Em vez de abaixar a cabeça e respeitar as regras de um mundo corrompido e hipócrita, o craque a teria perdido, reagindo como um herói trágico à provocação de um vilão no último ato. Não havia propriamente um juízo de valor, mas a tentação fácil de idealizar a violência como transgressão, como ato heróico e verdadeiro contra a hipocrisia e a injustiça.

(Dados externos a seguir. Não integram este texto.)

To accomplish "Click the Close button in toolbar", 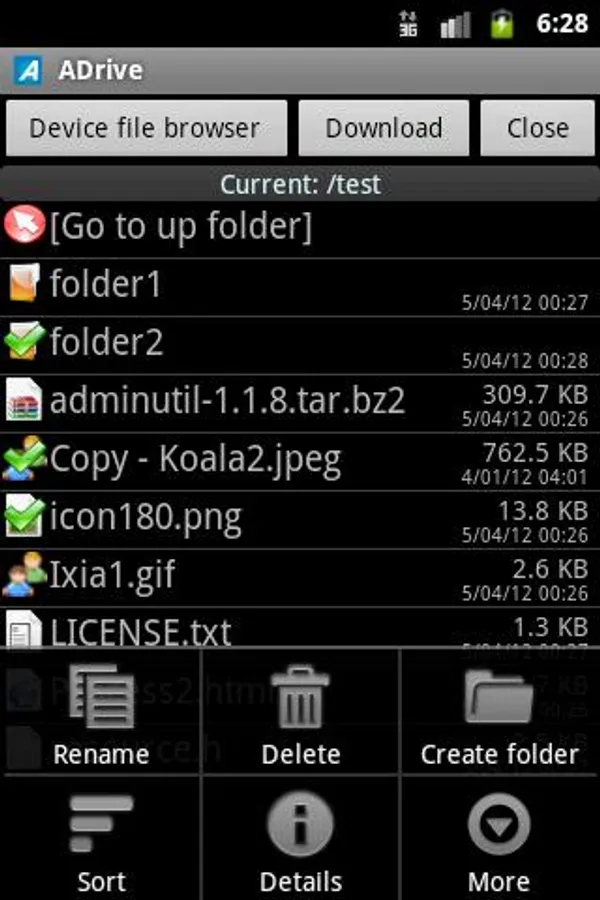I will click(537, 128).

Dois dias depois, o mesmo jornal publicava o artigo de um escritor israelense que exaltava a liberdade do gesto violento como afirmação humana do indivíduo. E outro de uma diretora de teatro que elogiava o ato como um grito contra o racismo ao qual estão submetidos em silêncio os jogadores em solo europeu. O próprio Zidane terminou por conceder que não foi o eventual racismo dos comentários que o fez perder a cabeça mas a referência a sua mãe e a sua irmã. Alegou que existem "palavras mais duras do que qualquer gesto", uma inversão à qual costumam se agarrar os censores e os paladinos da moral. A declaração, no entanto, era um contra-senso, pois se fosse verdadeira mais valeria ter respondido pela palavra e não pelo gesto.

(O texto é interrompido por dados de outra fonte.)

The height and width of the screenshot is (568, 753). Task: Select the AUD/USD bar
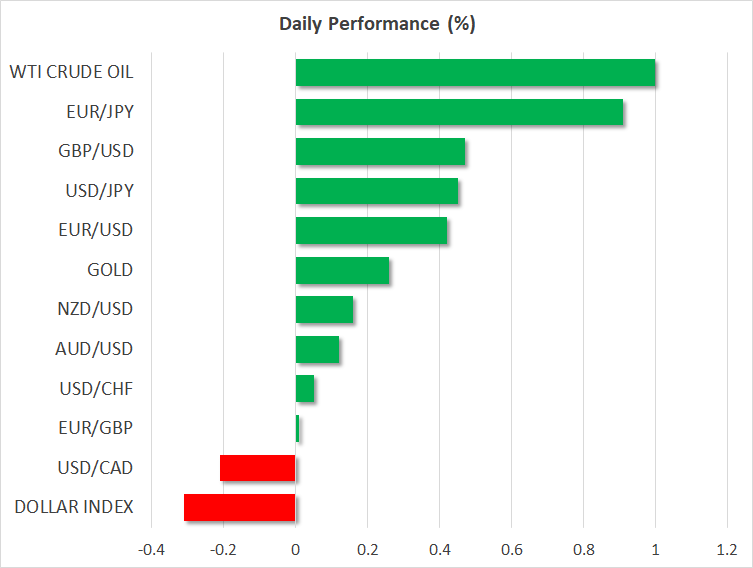point(317,349)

Depois da entrevista do jogador à televisão, quando se desculpou sem se arrepender, o tom da opinião pública começou a mudar. Antes disso, porém, houve tempo para o presidente Chirac recebê-lo de braços abertos, sem nenhuma reserva, e a provável candidata socialista à Presidência da República, Ségolène Royal, sempre tão zelosa da moral familiar, declarar sua admiração pelo respeito que Zidane demonstrava pela mãe e pela irmã, aparentemente as principais atingidas pelas injúrias de Materazzi.
Ninguém põe em dúvida os horrores do racismo e das injustiças sociais (muito menos aqueles que os promovem). Infelizmente, é possível que às vezes só a violência dos atos seja capaz de mudar esse estado de coisas. Mas há uma grande hipocrisia e um oportunismo irresponsável em fazer a exaltação da violência contra a palavra injuriosa, como se houvesse palavras mais duras do que qualquer ato. O que justificaria a violência, segundo a parte da opinião pública francesa assombrada pelo racismo em seu próprio país, seria a humilhação de um jogador que cresceu sofrendo as piores injúrias por conta de sua origem. Por essa mesma lógica, se a violência for a resposta, o que nos resta, num país injusto, racista e escravocrata como o Brasil, a não ser justificar a nossa própria morte nas mãos daqueles que de tanto ser humilhados e oprimidos teriam todas as razões para nos matar?